Start of Data records
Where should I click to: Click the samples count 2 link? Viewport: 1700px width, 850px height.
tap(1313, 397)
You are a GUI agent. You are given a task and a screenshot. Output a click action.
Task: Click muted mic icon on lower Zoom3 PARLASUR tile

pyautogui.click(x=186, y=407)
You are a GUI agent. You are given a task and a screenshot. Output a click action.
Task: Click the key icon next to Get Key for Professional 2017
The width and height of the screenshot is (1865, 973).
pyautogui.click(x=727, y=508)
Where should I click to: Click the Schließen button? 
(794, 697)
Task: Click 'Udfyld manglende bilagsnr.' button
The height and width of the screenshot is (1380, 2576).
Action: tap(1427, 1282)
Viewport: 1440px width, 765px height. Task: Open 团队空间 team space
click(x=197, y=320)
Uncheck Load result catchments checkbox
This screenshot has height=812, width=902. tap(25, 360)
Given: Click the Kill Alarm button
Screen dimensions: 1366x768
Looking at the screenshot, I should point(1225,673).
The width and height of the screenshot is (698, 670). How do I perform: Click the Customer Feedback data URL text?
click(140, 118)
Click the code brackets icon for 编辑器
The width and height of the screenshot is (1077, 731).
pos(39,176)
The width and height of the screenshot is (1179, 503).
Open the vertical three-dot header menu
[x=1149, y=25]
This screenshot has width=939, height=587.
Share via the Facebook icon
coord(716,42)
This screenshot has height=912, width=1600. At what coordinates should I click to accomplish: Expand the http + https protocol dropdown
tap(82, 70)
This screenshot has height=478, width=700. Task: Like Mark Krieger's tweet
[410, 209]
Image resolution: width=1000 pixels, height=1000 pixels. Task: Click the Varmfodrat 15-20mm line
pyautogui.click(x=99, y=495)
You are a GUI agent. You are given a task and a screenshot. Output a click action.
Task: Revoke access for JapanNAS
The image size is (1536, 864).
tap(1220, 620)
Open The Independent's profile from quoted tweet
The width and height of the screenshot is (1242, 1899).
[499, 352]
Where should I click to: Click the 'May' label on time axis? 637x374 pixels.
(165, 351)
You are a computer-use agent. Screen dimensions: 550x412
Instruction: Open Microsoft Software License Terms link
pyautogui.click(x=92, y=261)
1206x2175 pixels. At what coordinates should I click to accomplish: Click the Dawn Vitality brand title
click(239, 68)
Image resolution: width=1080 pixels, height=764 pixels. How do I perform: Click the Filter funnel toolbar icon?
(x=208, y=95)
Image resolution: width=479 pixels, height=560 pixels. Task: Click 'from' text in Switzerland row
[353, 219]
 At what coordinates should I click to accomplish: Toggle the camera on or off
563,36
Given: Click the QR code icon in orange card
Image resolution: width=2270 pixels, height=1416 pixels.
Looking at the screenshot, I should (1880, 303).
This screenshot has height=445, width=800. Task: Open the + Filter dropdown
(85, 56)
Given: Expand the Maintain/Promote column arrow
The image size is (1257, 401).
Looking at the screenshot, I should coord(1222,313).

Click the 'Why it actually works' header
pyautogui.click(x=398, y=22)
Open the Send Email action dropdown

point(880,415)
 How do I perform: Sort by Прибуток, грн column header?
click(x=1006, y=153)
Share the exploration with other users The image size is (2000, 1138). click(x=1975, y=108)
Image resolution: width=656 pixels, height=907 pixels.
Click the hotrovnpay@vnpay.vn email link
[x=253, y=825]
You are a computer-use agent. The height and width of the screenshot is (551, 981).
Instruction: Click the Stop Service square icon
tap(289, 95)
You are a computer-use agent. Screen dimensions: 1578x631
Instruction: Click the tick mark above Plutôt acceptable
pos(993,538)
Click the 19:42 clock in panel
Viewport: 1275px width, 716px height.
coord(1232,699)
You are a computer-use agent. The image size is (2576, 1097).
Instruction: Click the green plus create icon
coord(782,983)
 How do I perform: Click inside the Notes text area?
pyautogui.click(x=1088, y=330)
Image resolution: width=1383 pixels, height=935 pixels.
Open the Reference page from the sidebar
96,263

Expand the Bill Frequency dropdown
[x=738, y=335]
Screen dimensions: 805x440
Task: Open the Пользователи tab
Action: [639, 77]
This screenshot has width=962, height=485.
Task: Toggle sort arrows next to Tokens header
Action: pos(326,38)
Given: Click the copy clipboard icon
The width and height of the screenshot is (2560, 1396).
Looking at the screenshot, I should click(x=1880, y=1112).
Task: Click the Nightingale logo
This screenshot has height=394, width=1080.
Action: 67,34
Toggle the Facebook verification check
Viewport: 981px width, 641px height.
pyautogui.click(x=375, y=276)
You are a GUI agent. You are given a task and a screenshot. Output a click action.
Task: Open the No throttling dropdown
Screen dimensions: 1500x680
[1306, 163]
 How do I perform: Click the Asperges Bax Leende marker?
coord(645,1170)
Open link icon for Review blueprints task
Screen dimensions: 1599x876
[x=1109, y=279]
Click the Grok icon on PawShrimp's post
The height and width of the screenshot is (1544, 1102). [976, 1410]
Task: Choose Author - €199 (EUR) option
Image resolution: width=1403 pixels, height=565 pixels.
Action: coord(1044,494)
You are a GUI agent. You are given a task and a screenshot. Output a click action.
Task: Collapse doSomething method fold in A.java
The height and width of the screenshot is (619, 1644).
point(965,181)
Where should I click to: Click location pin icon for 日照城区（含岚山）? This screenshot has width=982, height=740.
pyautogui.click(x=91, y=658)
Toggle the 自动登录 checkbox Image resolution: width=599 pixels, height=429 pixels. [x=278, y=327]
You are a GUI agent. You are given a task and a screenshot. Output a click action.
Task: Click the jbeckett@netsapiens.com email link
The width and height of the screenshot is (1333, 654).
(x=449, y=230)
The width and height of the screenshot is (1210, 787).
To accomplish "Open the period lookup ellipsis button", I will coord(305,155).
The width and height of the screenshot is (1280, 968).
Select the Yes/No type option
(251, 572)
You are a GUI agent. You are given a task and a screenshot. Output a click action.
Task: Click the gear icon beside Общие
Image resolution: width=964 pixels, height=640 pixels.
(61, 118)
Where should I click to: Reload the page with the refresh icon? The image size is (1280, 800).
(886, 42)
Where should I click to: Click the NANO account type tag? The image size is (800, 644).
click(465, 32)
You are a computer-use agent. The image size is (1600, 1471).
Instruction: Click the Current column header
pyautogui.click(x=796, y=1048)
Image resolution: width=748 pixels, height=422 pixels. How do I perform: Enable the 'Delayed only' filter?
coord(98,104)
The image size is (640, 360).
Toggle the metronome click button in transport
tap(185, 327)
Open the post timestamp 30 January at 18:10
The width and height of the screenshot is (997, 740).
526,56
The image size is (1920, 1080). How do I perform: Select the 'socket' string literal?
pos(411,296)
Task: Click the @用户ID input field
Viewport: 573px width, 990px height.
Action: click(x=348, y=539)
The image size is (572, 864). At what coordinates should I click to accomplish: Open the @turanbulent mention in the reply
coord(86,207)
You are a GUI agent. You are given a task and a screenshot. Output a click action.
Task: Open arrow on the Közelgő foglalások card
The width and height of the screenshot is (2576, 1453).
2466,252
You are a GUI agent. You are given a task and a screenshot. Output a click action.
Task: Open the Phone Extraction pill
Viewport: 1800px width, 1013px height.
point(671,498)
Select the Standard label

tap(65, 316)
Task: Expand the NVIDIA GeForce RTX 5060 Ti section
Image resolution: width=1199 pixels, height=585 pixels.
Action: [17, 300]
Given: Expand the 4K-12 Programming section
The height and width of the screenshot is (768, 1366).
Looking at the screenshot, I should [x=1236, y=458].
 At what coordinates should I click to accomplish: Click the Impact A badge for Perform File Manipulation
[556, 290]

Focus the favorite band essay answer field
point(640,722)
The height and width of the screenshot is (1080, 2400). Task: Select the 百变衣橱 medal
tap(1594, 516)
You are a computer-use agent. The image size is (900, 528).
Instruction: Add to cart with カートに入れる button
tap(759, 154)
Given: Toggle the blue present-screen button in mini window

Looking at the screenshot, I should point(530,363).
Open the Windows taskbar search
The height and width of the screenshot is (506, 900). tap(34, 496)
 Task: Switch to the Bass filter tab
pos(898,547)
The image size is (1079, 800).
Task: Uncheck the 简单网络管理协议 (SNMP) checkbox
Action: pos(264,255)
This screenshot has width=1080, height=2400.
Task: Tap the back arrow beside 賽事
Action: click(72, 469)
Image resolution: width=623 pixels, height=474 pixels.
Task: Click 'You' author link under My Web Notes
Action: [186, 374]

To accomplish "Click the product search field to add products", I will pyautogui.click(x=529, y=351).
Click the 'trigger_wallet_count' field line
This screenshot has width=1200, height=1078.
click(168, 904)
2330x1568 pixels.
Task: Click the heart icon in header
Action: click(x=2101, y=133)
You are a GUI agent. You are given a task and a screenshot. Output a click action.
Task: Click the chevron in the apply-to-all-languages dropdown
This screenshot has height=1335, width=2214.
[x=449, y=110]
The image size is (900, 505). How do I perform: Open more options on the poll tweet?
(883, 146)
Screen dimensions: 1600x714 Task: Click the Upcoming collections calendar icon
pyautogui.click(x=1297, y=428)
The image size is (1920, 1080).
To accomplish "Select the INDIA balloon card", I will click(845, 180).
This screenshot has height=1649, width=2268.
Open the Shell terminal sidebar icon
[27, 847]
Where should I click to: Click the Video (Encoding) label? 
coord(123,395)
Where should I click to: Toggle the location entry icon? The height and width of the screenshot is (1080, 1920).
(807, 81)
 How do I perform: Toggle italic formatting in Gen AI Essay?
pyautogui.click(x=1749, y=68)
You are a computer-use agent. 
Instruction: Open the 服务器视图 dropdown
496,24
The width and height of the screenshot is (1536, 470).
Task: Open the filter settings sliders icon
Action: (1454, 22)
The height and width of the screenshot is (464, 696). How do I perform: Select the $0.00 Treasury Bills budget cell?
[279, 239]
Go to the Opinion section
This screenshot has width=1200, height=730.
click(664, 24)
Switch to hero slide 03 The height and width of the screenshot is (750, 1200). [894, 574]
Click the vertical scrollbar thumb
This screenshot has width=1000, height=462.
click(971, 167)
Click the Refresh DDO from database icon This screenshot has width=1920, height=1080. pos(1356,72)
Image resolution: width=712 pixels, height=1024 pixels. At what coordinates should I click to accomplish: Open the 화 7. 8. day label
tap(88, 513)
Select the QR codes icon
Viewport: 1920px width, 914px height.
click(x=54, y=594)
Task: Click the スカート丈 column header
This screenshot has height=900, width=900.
End of Data records
Please pull out, word for word, everything from the line containing "You are a computer-use agent. The image size is (900, 528)." down to the line containing "[x=449, y=110]", including both of those lines.

### [Result of this exercise]
You are a computer-use agent. The image size is (900, 528).
Instruction: Add to cart with カートに入れる button
tap(759, 154)
Given: Toggle the blue present-screen button in mini window

Looking at the screenshot, I should point(530,363).
Open the Windows taskbar search
The height and width of the screenshot is (506, 900). tap(34, 496)
 Task: Switch to the Bass filter tab
pos(898,547)
The image size is (1079, 800).
Task: Uncheck the 简单网络管理协议 (SNMP) checkbox
Action: pos(264,255)
This screenshot has width=1080, height=2400.
Task: Tap the back arrow beside 賽事
Action: click(72, 469)
Image resolution: width=623 pixels, height=474 pixels.
Task: Click 'You' author link under My Web Notes
Action: [186, 374]

To accomplish "Click the product search field to add products", I will pyautogui.click(x=529, y=351).
Click the 'trigger_wallet_count' field line
This screenshot has width=1200, height=1078.
click(168, 904)
2330x1568 pixels.
Task: Click the heart icon in header
Action: click(x=2101, y=133)
You are a GUI agent. You are given a task and a screenshot. Output a click action.
Task: Click the chevron in the apply-to-all-languages dropdown
This screenshot has height=1335, width=2214.
[x=449, y=110]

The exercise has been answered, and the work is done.